Viscosity Measurement of Jet Fuel According to ASTM D1655: The Time for Change

Anton Paar (Austria): ASTM D445 was originally approved 50 years ago, in 1965.  Why the need for change?

The Stabinger Viscometer SVM 3000 was first introduced in 2001 and standardised in D7042-04. It was created based on a completely new measuring principle (based on rotation), so that limitations of the manual glass capillary method - described in D445 - could be overcome. SVM 3000 simultaneously determines two parameters – both dynamic viscosity and density – and calculates kinematic viscosity.

What changed with the introduction of Stabinger Viscometer?

No thermal bath is required. Thermoelectric elements ensure a highly precise temperature control and very fast temperature changes without the need to change bath liquids, exchange thermometers, calibrate the bath circulation or teach sensors for different temperatures. While the built-in thermostat reaches temperatures down to 0 °C without external cooling, lower temperatures down to -56 °C can be reached with external circulation coolers.

With the Stabinger Viscometer there is no need to change capillaries for each viscosity range; instead, you use one single integrated cell. This allows measurement of different samples consecutively, even with quick temperature changes.

There is no need for the operator to be involved in timing, taking temperature readings, calculations with capillary constants and correction factors.
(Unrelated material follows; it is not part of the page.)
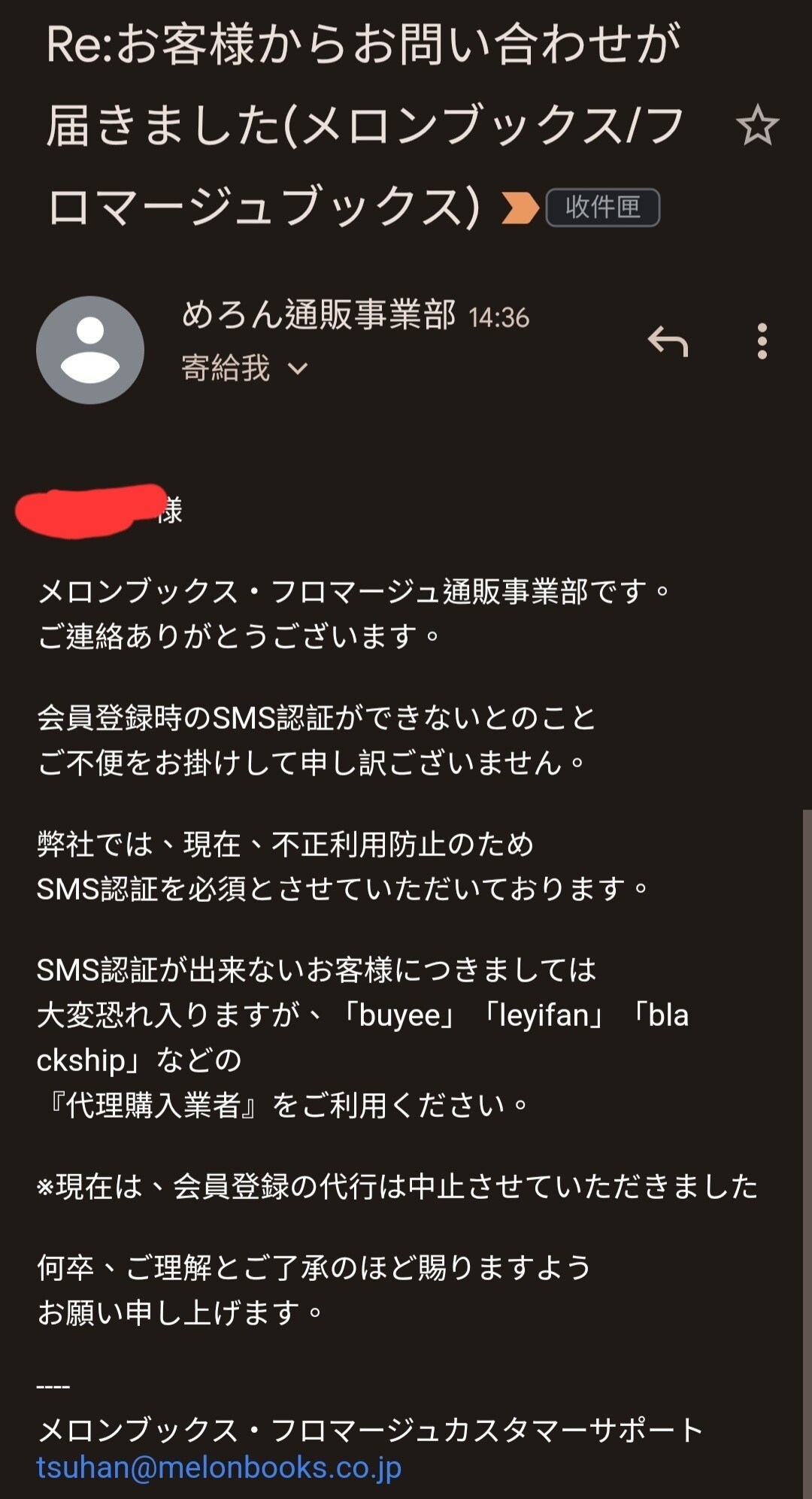Open the tsuhan@melonbooks.co.jp email link

[x=219, y=1467]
Instead of mimicking the manual procedure (as automated D445 viscometers do), the Stabinger Viscometer was designed to be an automatic instrument from the beginning. Where D445 takes a single run time per determination, Stabinger Viscometer takes thousands of data points, checking them for stability, resulting in a better determinability than D445. These data points are also used to optimise the thermal equilibration time for each individual determination, whereas D445 relies on long pre-defined soak times (30 min recommended).